# [Problem details]
Each record below needs to be copied out exactly as it stands.

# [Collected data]
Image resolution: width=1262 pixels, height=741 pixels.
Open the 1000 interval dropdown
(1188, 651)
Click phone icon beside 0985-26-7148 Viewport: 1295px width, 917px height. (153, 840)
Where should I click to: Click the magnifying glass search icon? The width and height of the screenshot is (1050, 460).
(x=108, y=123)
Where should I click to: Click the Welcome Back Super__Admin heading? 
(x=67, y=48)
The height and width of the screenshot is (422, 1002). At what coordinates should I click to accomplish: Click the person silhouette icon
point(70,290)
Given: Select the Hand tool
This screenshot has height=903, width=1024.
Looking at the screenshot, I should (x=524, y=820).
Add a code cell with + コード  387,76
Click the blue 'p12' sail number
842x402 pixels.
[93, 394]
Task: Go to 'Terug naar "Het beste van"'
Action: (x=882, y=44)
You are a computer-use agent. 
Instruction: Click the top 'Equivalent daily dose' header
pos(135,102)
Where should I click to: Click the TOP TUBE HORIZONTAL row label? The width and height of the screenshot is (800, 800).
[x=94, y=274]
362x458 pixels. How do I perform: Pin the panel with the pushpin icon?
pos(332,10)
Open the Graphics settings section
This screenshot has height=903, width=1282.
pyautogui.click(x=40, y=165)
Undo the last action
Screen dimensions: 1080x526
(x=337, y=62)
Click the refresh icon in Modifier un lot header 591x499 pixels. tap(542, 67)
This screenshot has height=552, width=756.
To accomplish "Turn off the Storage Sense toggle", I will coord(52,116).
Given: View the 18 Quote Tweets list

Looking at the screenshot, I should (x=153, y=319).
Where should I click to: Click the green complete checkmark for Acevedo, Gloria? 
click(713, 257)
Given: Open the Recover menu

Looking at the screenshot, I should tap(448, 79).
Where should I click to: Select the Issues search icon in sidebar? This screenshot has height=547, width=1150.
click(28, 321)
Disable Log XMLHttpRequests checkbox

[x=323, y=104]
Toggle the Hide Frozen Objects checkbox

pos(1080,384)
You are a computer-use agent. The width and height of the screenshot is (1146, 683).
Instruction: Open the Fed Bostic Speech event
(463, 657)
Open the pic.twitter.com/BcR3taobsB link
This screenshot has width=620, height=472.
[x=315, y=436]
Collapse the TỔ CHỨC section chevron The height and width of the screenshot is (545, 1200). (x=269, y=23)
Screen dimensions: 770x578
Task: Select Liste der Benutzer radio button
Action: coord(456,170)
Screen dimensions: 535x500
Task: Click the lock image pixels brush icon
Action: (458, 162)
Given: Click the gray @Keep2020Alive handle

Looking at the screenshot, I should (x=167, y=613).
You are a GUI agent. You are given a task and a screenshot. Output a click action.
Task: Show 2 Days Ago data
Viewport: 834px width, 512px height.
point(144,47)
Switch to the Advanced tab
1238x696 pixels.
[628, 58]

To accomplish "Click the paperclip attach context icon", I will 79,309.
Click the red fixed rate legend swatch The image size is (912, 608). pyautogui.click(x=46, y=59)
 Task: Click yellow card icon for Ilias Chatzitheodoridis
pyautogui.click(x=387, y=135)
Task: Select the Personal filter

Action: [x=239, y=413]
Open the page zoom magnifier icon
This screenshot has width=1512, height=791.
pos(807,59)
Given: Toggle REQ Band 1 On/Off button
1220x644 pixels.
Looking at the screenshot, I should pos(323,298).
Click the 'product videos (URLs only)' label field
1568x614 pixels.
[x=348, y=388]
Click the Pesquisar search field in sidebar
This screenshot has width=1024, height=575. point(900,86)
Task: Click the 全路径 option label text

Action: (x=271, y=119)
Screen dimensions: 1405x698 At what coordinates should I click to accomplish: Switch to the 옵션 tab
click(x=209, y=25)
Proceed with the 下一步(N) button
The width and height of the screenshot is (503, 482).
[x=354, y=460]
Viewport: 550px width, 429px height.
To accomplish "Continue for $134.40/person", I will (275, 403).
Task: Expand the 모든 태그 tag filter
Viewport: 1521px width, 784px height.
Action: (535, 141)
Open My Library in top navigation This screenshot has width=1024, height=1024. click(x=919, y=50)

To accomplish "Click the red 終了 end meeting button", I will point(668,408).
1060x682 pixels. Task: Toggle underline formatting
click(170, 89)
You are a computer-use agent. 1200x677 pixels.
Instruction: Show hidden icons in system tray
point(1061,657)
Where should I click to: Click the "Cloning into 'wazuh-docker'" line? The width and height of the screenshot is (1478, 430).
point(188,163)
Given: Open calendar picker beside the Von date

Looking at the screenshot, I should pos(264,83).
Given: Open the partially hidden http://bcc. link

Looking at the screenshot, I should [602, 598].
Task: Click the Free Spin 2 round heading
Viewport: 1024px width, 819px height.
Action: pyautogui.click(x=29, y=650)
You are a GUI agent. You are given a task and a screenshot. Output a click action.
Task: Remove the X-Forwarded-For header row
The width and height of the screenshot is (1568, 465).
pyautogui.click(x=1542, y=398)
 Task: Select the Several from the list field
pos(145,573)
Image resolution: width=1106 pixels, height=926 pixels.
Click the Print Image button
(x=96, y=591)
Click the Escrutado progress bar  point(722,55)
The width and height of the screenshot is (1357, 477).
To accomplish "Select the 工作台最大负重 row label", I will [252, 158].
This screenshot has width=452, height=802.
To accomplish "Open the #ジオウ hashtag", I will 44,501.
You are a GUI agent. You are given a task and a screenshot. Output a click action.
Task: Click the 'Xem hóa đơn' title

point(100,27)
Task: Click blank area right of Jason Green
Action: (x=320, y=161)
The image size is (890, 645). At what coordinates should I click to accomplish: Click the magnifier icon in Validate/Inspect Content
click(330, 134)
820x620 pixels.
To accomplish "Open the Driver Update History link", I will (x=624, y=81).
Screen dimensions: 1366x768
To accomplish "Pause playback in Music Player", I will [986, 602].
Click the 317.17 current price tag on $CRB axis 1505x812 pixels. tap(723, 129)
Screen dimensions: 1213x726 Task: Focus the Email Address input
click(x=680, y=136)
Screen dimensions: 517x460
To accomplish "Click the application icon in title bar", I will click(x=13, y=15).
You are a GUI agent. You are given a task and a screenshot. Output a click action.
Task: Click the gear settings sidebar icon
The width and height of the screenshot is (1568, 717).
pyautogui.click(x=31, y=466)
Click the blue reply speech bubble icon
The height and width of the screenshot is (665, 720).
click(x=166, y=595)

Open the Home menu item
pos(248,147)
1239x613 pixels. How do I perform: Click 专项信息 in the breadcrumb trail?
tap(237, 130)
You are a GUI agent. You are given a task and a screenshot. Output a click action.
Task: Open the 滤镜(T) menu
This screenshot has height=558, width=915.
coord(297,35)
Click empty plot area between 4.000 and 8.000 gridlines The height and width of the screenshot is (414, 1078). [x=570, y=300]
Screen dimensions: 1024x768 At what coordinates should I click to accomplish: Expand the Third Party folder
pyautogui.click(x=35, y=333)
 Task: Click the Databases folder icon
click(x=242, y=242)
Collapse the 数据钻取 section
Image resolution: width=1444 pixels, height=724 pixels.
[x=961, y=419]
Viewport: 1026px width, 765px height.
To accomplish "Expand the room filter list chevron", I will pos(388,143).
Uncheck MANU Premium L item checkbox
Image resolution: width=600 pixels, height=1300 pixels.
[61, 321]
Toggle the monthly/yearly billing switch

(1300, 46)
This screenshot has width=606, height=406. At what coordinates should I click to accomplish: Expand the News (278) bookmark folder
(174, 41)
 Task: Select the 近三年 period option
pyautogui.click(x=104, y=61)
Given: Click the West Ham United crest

# [Expected answer]
Image resolution: width=1262 pixels, height=741 pixels.
Open the 1000 interval dropdown
(1188, 651)
Click phone icon beside 0985-26-7148 Viewport: 1295px width, 917px height. (153, 840)
Where should I click to: Click the magnifying glass search icon? The width and height of the screenshot is (1050, 460).
(x=108, y=123)
Where should I click to: Click the Welcome Back Super__Admin heading? 
(x=67, y=48)
The height and width of the screenshot is (422, 1002). At what coordinates should I click to accomplish: Click the person silhouette icon
point(70,290)
Given: Select the Hand tool
This screenshot has height=903, width=1024.
Looking at the screenshot, I should (x=524, y=820).
Add a code cell with + コード  387,76
Click the blue 'p12' sail number
842x402 pixels.
[93, 394]
Task: Go to 'Terug naar "Het beste van"'
Action: (x=882, y=44)
You are a computer-use agent. 
Instruction: Click the top 'Equivalent daily dose' header
pos(135,102)
Where should I click to: Click the TOP TUBE HORIZONTAL row label? The width and height of the screenshot is (800, 800).
[x=94, y=274]
362x458 pixels. How do I perform: Pin the panel with the pushpin icon?
pos(332,10)
Open the Graphics settings section
This screenshot has height=903, width=1282.
pyautogui.click(x=40, y=165)
Undo the last action
Screen dimensions: 1080x526
(x=337, y=62)
Click the refresh icon in Modifier un lot header 591x499 pixels. tap(542, 67)
This screenshot has height=552, width=756.
To accomplish "Turn off the Storage Sense toggle", I will coord(52,116).
Given: View the 18 Quote Tweets list

Looking at the screenshot, I should (x=153, y=319).
Where should I click to: Click the green complete checkmark for Acevedo, Gloria? 
click(713, 257)
Given: Open the Recover menu

Looking at the screenshot, I should tap(448, 79).
Where should I click to: Select the Issues search icon in sidebar? This screenshot has height=547, width=1150.
click(28, 321)
Disable Log XMLHttpRequests checkbox

[x=323, y=104]
Toggle the Hide Frozen Objects checkbox

pos(1080,384)
You are a computer-use agent. The width and height of the screenshot is (1146, 683).
Instruction: Open the Fed Bostic Speech event
(463, 657)
Open the pic.twitter.com/BcR3taobsB link
This screenshot has width=620, height=472.
[x=315, y=436]
Collapse the TỔ CHỨC section chevron The height and width of the screenshot is (545, 1200). (x=269, y=23)
Screen dimensions: 770x578
Task: Select Liste der Benutzer radio button
Action: coord(456,170)
Screen dimensions: 535x500
Task: Click the lock image pixels brush icon
Action: (458, 162)
Given: Click the gray @Keep2020Alive handle

Looking at the screenshot, I should (x=167, y=613).
You are a GUI agent. You are given a task and a screenshot. Output a click action.
Task: Show 2 Days Ago data
Viewport: 834px width, 512px height.
point(144,47)
Switch to the Advanced tab
1238x696 pixels.
[628, 58]

To accomplish "Click the paperclip attach context icon", I will 79,309.
Click the red fixed rate legend swatch The image size is (912, 608). pyautogui.click(x=46, y=59)
 Task: Click yellow card icon for Ilias Chatzitheodoridis
pyautogui.click(x=387, y=135)
Task: Select the Personal filter

Action: [x=239, y=413]
Open the page zoom magnifier icon
This screenshot has width=1512, height=791.
pos(807,59)
Given: Toggle REQ Band 1 On/Off button
1220x644 pixels.
Looking at the screenshot, I should pos(323,298).
Click the 'product videos (URLs only)' label field
1568x614 pixels.
[x=348, y=388]
Click the Pesquisar search field in sidebar
This screenshot has width=1024, height=575. point(900,86)
Task: Click the 全路径 option label text

Action: (x=271, y=119)
Screen dimensions: 1405x698 At what coordinates should I click to accomplish: Switch to the 옵션 tab
click(x=209, y=25)
Proceed with the 下一步(N) button
The width and height of the screenshot is (503, 482).
[x=354, y=460]
Viewport: 550px width, 429px height.
To accomplish "Continue for $134.40/person", I will (275, 403).
Task: Expand the 모든 태그 tag filter
Viewport: 1521px width, 784px height.
Action: (535, 141)
Open My Library in top navigation This screenshot has width=1024, height=1024. click(x=919, y=50)

To accomplish "Click the red 終了 end meeting button", I will point(668,408).
1060x682 pixels. Task: Toggle underline formatting
click(170, 89)
You are a computer-use agent. 1200x677 pixels.
Instruction: Show hidden icons in system tray
point(1061,657)
Where should I click to: Click the "Cloning into 'wazuh-docker'" line? The width and height of the screenshot is (1478, 430).
point(188,163)
Given: Open calendar picker beside the Von date

Looking at the screenshot, I should pos(264,83).
Given: Open the partially hidden http://bcc. link

Looking at the screenshot, I should [602, 598].
Task: Click the Free Spin 2 round heading
Viewport: 1024px width, 819px height.
Action: pyautogui.click(x=29, y=650)
You are a GUI agent. You are given a task and a screenshot. Output a click action.
Task: Remove the X-Forwarded-For header row
The width and height of the screenshot is (1568, 465).
pyautogui.click(x=1542, y=398)
 Task: Select the Several from the list field
pos(145,573)
Image resolution: width=1106 pixels, height=926 pixels.
Click the Print Image button
(x=96, y=591)
Click the Escrutado progress bar  point(722,55)
The width and height of the screenshot is (1357, 477).
To accomplish "Select the 工作台最大负重 row label", I will [252, 158].
This screenshot has width=452, height=802.
To accomplish "Open the #ジオウ hashtag", I will 44,501.
You are a GUI agent. You are given a task and a screenshot. Output a click action.
Task: Click the 'Xem hóa đơn' title

point(100,27)
Task: Click blank area right of Jason Green
Action: (x=320, y=161)
The image size is (890, 645). At what coordinates should I click to accomplish: Click the magnifier icon in Validate/Inspect Content
click(330, 134)
820x620 pixels.
To accomplish "Open the Driver Update History link", I will (x=624, y=81).
Screen dimensions: 1366x768
To accomplish "Pause playback in Music Player", I will [986, 602].
Click the 317.17 current price tag on $CRB axis 1505x812 pixels. tap(723, 129)
Screen dimensions: 1213x726 Task: Focus the Email Address input
click(x=680, y=136)
Screen dimensions: 517x460
To accomplish "Click the application icon in title bar", I will click(x=13, y=15).
You are a GUI agent. You are given a task and a screenshot. Output a click action.
Task: Click the gear settings sidebar icon
The width and height of the screenshot is (1568, 717).
pyautogui.click(x=31, y=466)
Click the blue reply speech bubble icon
The height and width of the screenshot is (665, 720).
click(x=166, y=595)

Open the Home menu item
pos(248,147)
1239x613 pixels. How do I perform: Click 专项信息 in the breadcrumb trail?
tap(237, 130)
You are a GUI agent. You are given a task and a screenshot. Output a click action.
Task: Open the 滤镜(T) menu
This screenshot has height=558, width=915.
coord(297,35)
Click empty plot area between 4.000 and 8.000 gridlines The height and width of the screenshot is (414, 1078). [x=570, y=300]
Screen dimensions: 1024x768 At what coordinates should I click to accomplish: Expand the Third Party folder
pyautogui.click(x=35, y=333)
 Task: Click the Databases folder icon
click(x=242, y=242)
Collapse the 数据钻取 section
Image resolution: width=1444 pixels, height=724 pixels.
[x=961, y=419]
Viewport: 1026px width, 765px height.
To accomplish "Expand the room filter list chevron", I will pos(388,143).
Uncheck MANU Premium L item checkbox
Image resolution: width=600 pixels, height=1300 pixels.
[61, 321]
Toggle the monthly/yearly billing switch

(1300, 46)
This screenshot has width=606, height=406. At what coordinates should I click to accomplish: Expand the News (278) bookmark folder
(174, 41)
 Task: Select the 近三年 period option
pyautogui.click(x=104, y=61)
Given: Click the West Ham United crest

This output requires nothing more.